TPL, previously known as PT Inti Indorayon Utama, caused bloody conflict between authorities and locals in North Sumatra in the 1990s after its activities polluted the environment and poisoned public health and economic growth.

To show its strong commitment to the environment, the mill partnered with the Worldwide Fund of Nature has actively participated in conservation initiatives at the Tesso Nilo National Park, has rejected the supply of logs from outside of its concessionaire forests and carried out a community development program to empower the local economy.

Riau has several vast areas of rain forest that are home to rich biodiversity, including rare protected animals such as elephants, Sumatran tigers, rhinos and birds. These animals' habitats have been under threat because of illegal logging, poaching and the extensive conversion of forests into palm oil plantations and farmland.

RAPP public relations manager Troy Pantow said the company had allocated Rp 32 billion (US$3.2 million) annually to support the integrated farming system for farmers, provide vocational training for job-seekers, help small- and medium-scale enterprises (SME) in the province and finance the community fiber farm program.

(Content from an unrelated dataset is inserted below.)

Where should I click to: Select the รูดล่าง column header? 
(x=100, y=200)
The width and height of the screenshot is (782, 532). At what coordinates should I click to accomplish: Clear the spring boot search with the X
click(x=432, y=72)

"Besides this, the management has also given priority to locals to work in the mills and its concession forests, a policy which is part of the community development program to empower locals," he said. The company also won an award on Monday from the Corporate Forum for Community Development (CFCD) for its community program in Riau.

Troy said the Tanoto Foundation supported by the company had long given education scholarships to talented students in Riau and North Sumatra to help improve the quality of human resources there.